After a dinner that included veal-stuffed tortellini with polenta and shiitake mushrooms, halibut with mint cream, Wagyu beef and an elaborate sponge cake with lychee cucumber granite, it’s time for an early night. Though comfortable, the bedroom is too warm and I have to leave the windows open.
The next day, I have the pleasure of a few hours with Hannes, a private ski instructor from Zurs. There are 375km of slopes immediately available; Oberlech’s top lift takes us to 2,811 metres, but there are dozens of combinations from Lech, about five minutes away downhill. While my ski tuition to date has been a confusing mix of French and Austrian techniques, Hannes reminds me that I’m in the home of the famous “Arlberg turn” and therefore should be skiing mainly from the legs, bending into the slope from the hip, rather than employing the (in my case) emergency French-style upper-body turns to get out of trouble. Because of the season and lack of fresh snow, the freshly groomed pistes are icy first thing and slushy at the end of the morning. Hannes is a great, patient, funny teacher and the landscapes do not disappoint either.
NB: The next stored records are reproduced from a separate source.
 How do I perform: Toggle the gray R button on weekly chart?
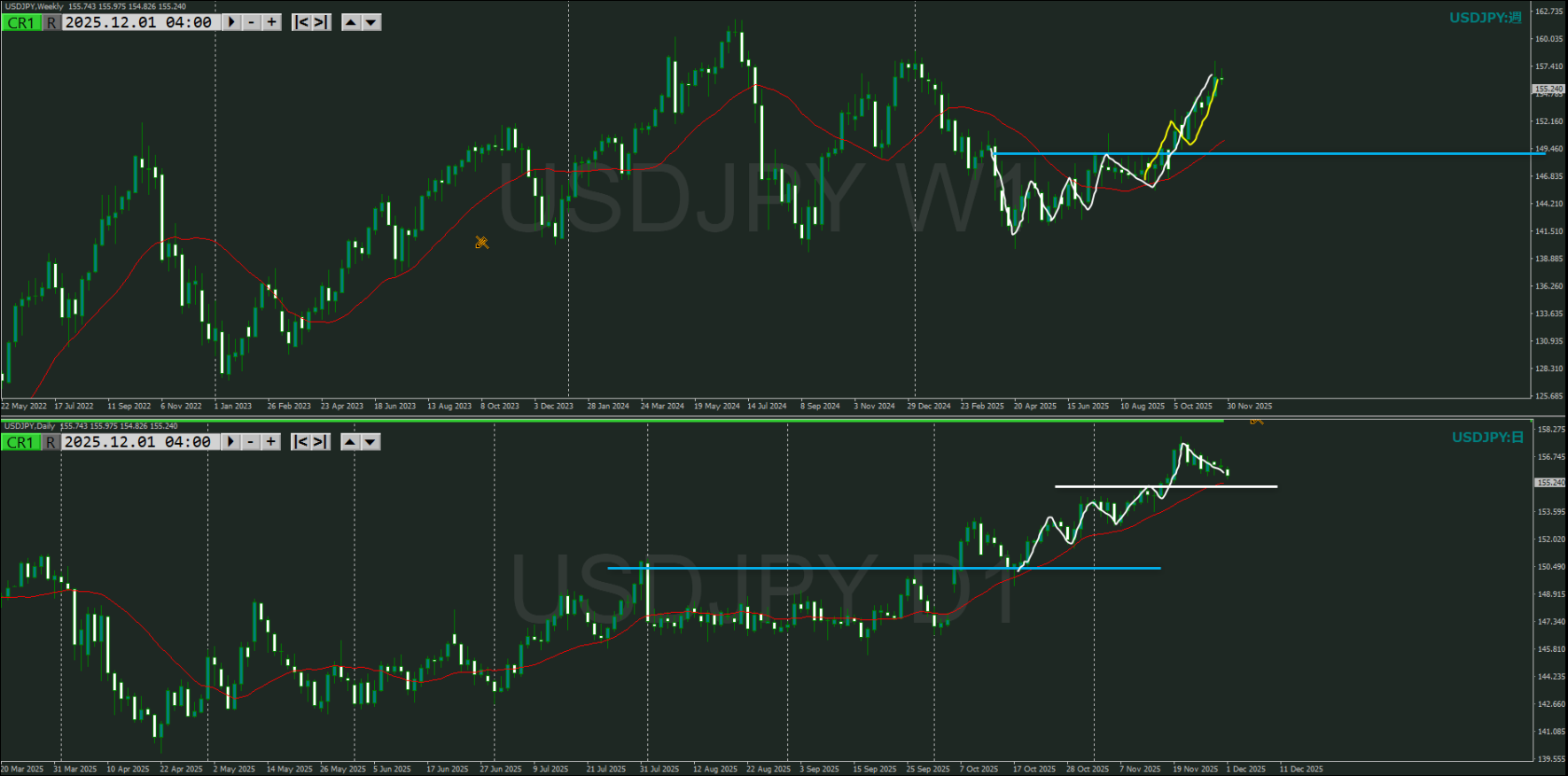point(52,22)

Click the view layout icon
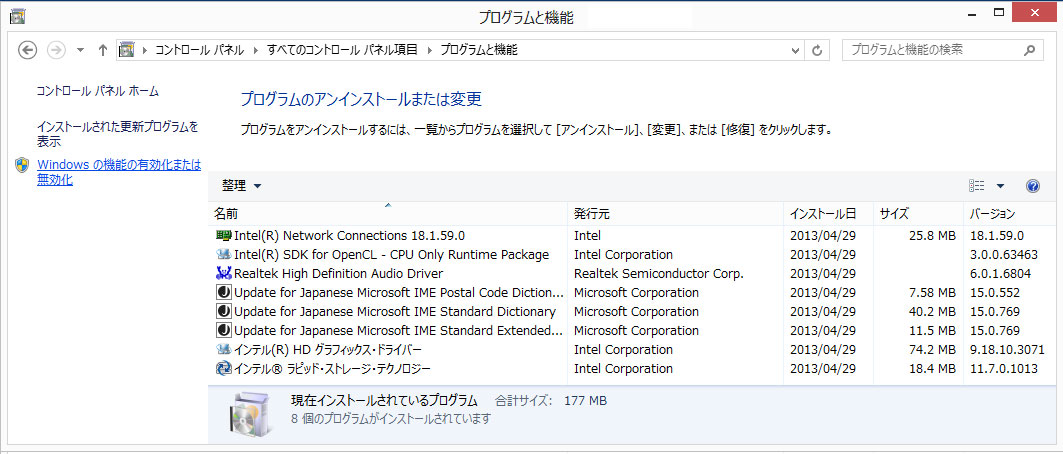point(978,186)
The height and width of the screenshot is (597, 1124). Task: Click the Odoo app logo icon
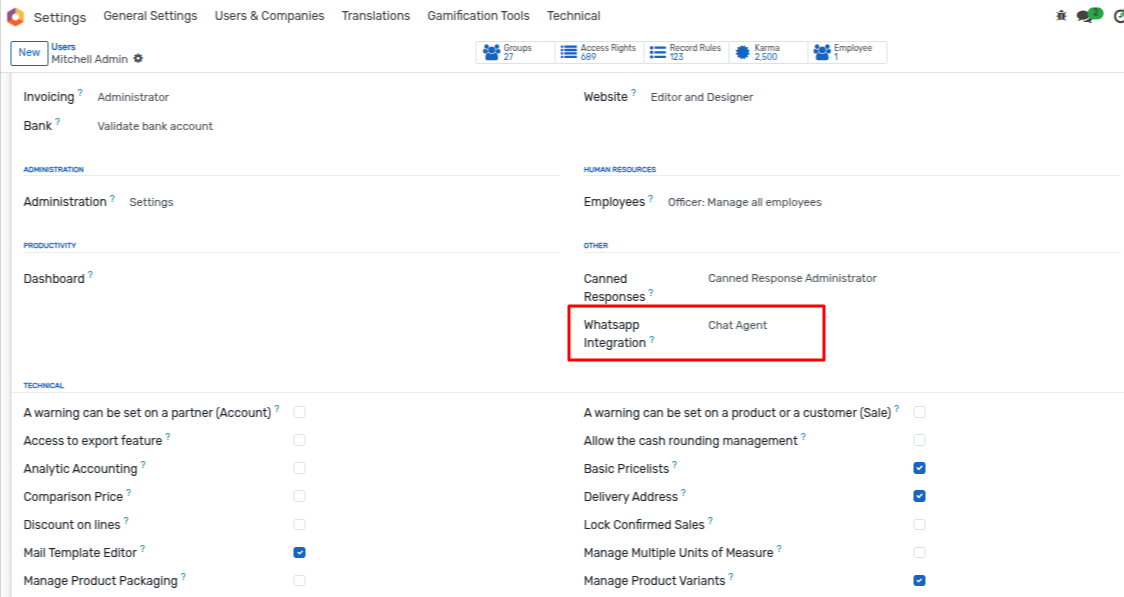click(x=15, y=16)
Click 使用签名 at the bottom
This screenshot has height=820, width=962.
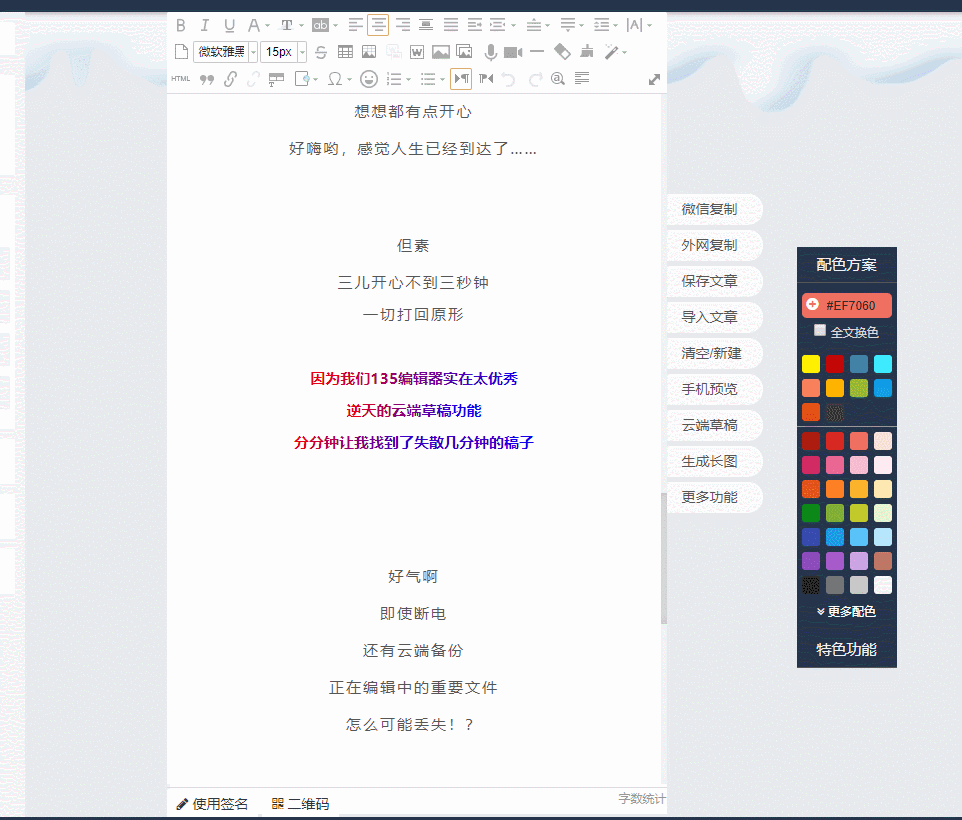click(x=212, y=804)
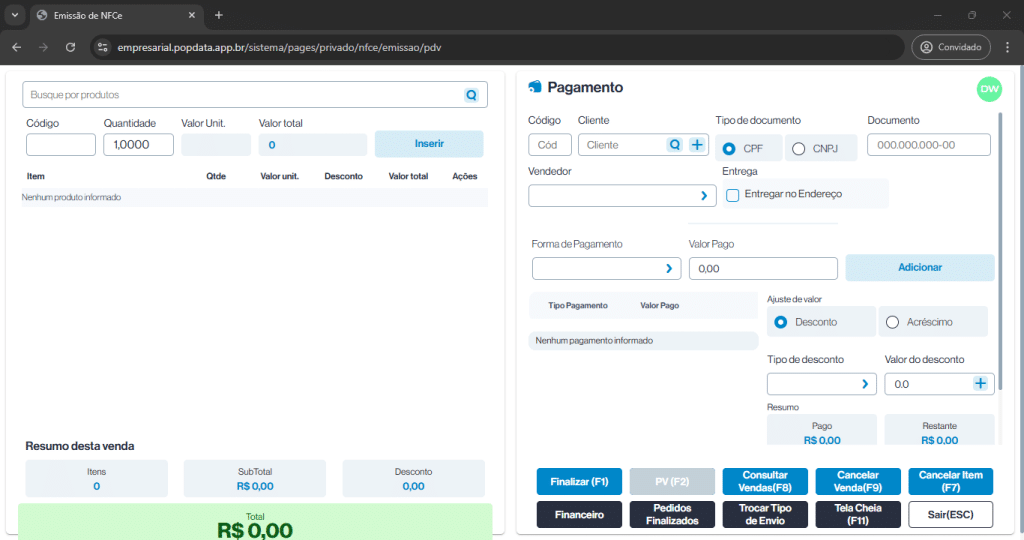Expand the Vendedor dropdown
This screenshot has height=540, width=1024.
[x=704, y=196]
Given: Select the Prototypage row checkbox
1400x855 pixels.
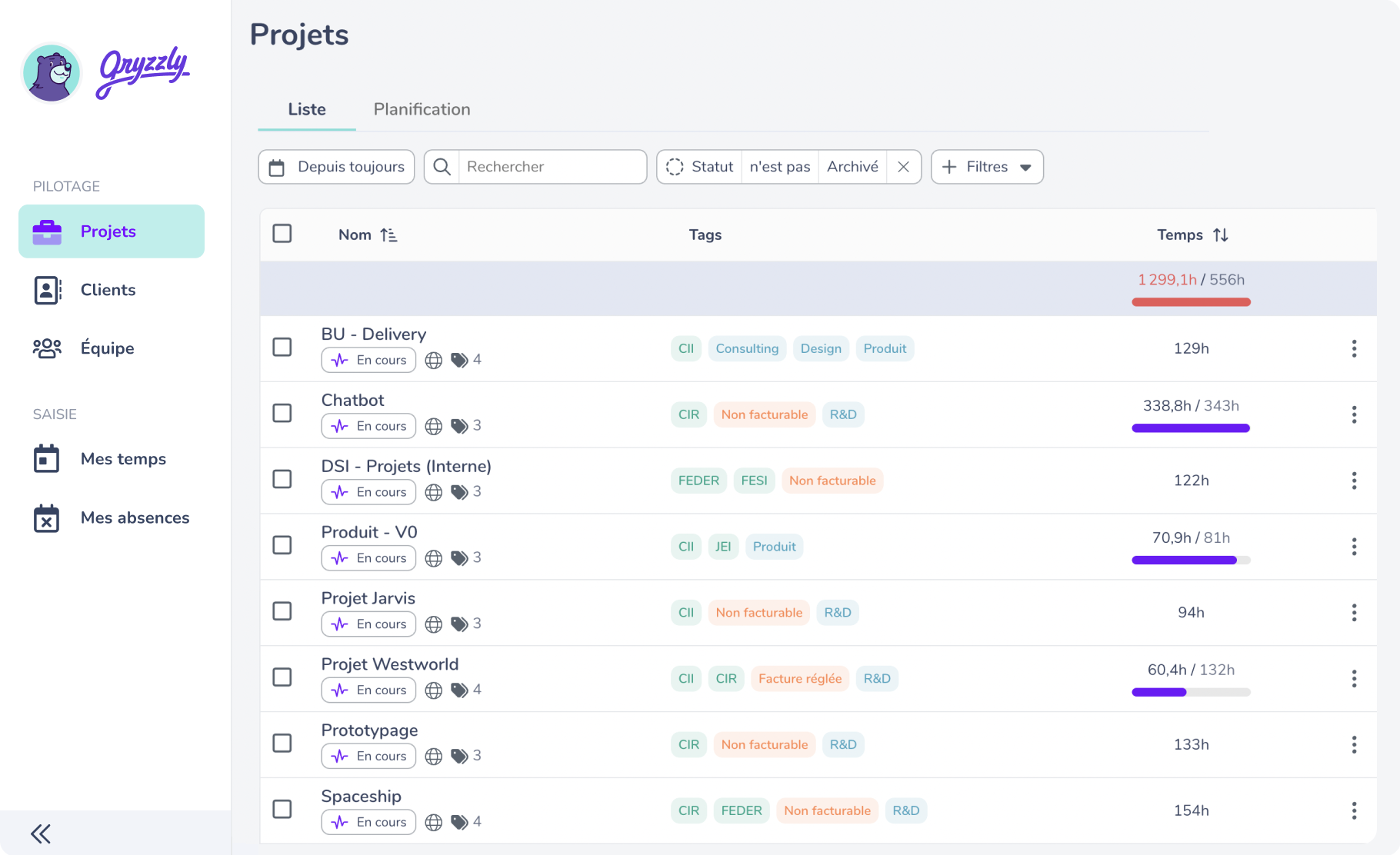Looking at the screenshot, I should (x=282, y=744).
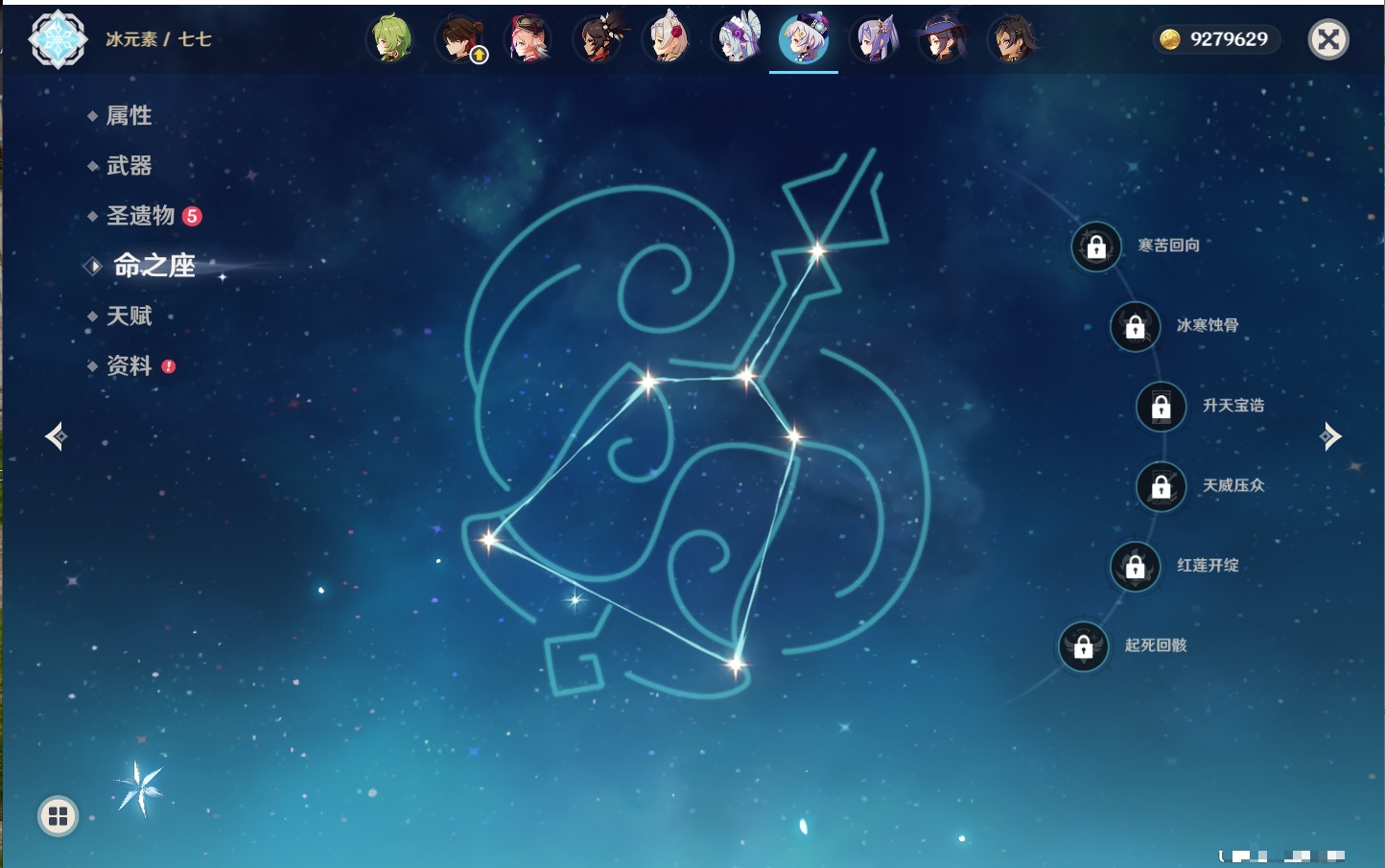This screenshot has width=1385, height=868.
Task: Select the character portrait with upgrade arrow
Action: [x=460, y=39]
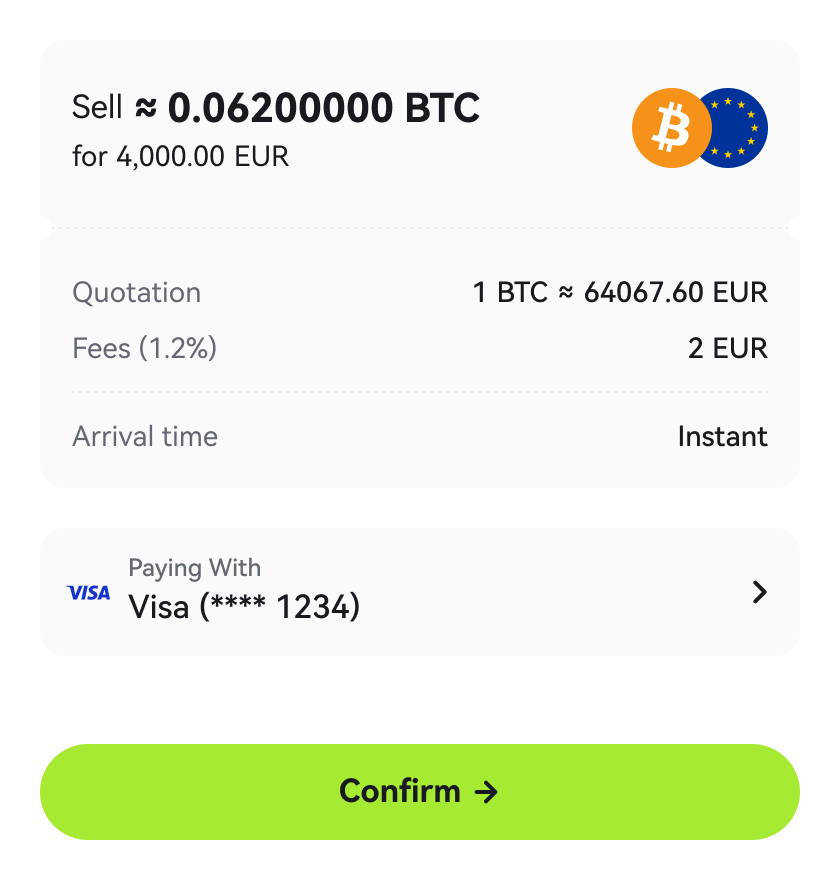
Task: Click the Visa card logo
Action: point(89,593)
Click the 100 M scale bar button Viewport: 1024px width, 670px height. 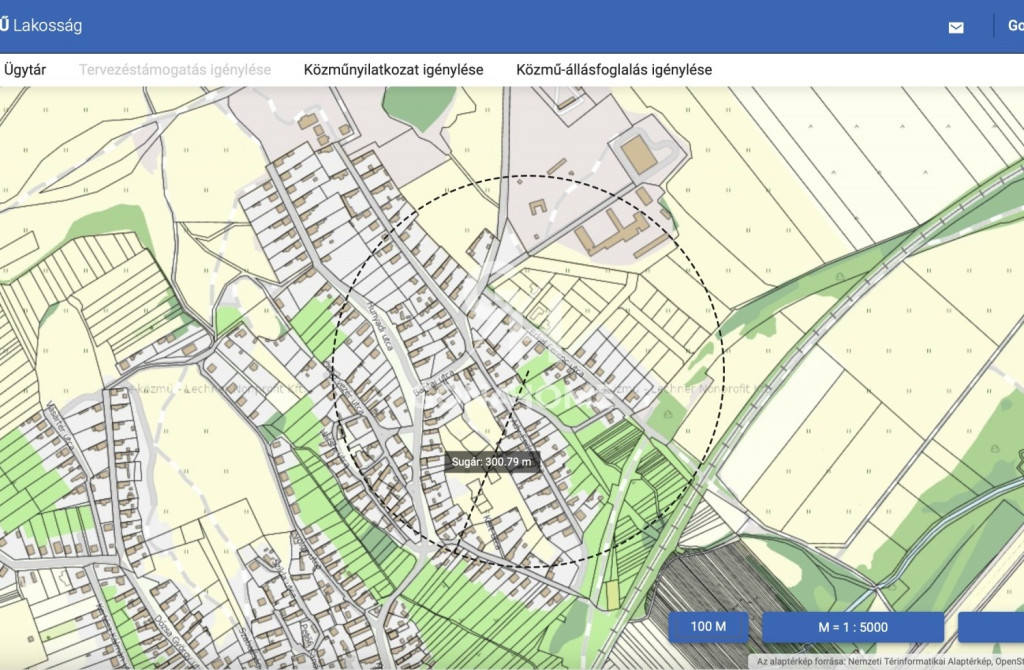coord(708,627)
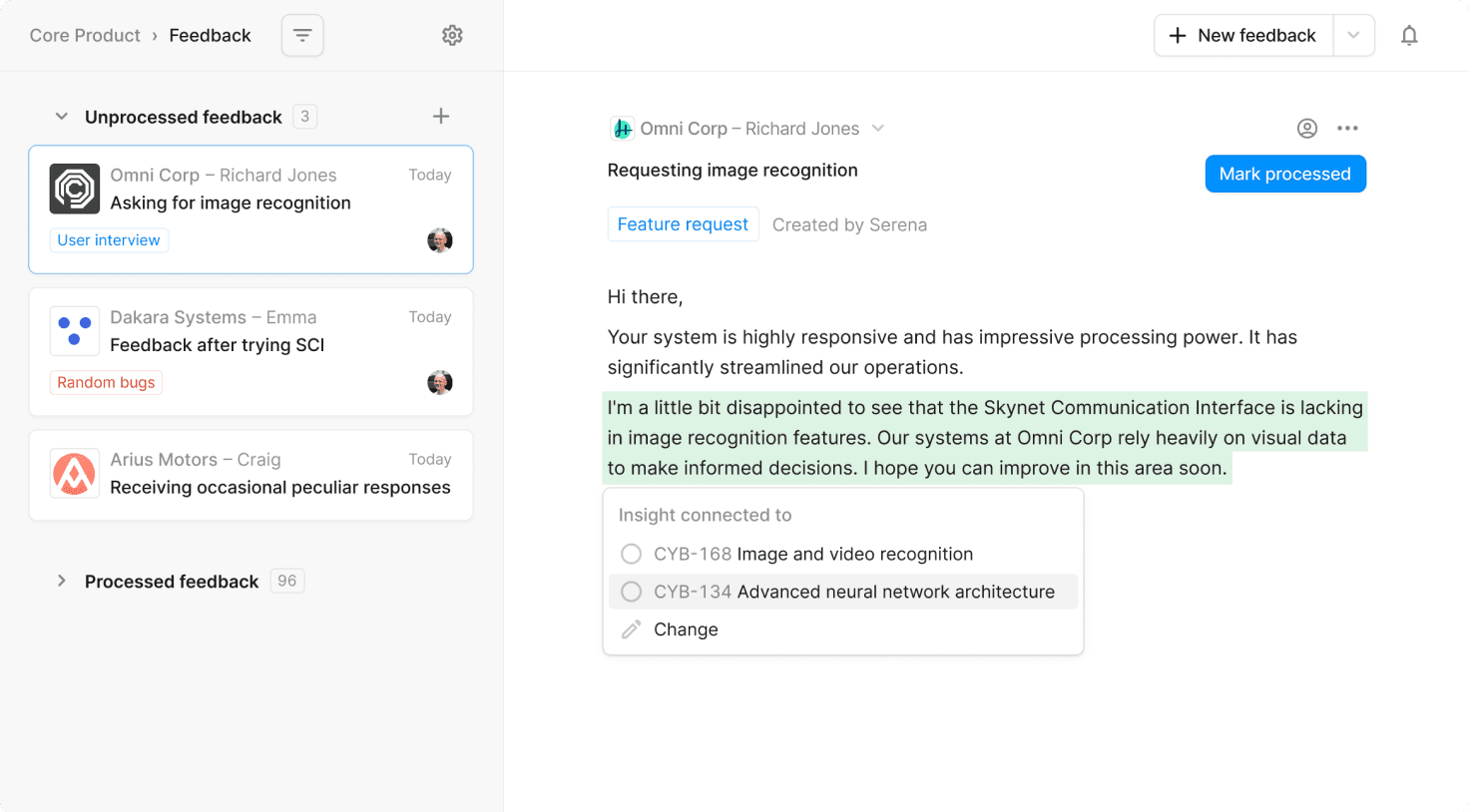
Task: Select CYB-168 Image and video recognition radio
Action: tap(631, 554)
Then it is back to the chalet for a lunch of cheese dumpling soup, chicken galantine with roast potatoes and tirimisu, followed by an afternoon at the spa and an evening in Lech, a pleasant town dating back to 1300. Back then, the community began cutting down trees for farming, unwittingly making space for the town’s future ski runs. Now with a permanent population of about 1,600, Lech has attractive shopping and a river running through it. Dinner is at the historic Hus Nr 8 in town, a historic, traditional restaurant with a cosy atmosphere and deliciously heavy menu featuring fondue, raclette, beef soup and Wiener schnitzel and chocolate cake. Thankfully, the Range Rovers are on hand to haul us back up the hill afterwards.
Hannes is at breakfast the following morning to take me out on to the slopes one last time. “The weather is perfect”, he says, and I can’t disagree – though I do let him carry my skis to the slope. When I set off back to Zurich a couple of hours later, the sun is still shining.